What to produce: In the records below, the lines from the one containing "Given: Select op-amp U2:A triangle" through the last are to be reproduced exactly and alone.

[Stored items]
------------------------

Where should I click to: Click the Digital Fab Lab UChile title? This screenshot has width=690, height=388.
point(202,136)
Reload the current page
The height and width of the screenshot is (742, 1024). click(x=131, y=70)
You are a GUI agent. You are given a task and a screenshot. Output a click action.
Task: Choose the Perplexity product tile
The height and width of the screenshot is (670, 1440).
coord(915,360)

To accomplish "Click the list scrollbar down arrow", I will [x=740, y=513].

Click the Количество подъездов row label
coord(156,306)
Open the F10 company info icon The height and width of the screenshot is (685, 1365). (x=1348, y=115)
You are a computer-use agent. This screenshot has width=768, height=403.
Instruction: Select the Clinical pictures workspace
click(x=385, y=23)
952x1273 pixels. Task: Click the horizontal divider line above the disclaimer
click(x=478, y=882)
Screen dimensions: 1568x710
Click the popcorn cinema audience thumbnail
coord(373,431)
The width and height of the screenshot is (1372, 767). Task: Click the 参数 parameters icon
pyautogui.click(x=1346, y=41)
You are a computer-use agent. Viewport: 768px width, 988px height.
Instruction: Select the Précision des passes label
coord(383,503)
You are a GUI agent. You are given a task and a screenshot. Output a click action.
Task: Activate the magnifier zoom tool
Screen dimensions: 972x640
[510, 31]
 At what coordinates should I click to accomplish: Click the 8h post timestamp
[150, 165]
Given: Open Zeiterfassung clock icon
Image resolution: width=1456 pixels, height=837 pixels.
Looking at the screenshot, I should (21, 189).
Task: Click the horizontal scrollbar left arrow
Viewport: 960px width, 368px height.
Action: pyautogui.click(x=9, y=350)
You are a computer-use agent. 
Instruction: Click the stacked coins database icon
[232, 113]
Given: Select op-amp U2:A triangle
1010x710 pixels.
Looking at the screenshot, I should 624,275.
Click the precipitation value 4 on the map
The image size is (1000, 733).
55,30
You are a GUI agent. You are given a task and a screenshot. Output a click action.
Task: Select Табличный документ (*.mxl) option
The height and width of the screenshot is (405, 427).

------------------------

Your solution:
Given: Select op-amp U2:A triangle
1010x710 pixels.
Looking at the screenshot, I should 624,275.
Click the precipitation value 4 on the map
The image size is (1000, 733).
55,30
You are a GUI agent. You are given a task and a screenshot. Output a click action.
Task: Select Табличный документ (*.mxl) option
The height and width of the screenshot is (405, 427).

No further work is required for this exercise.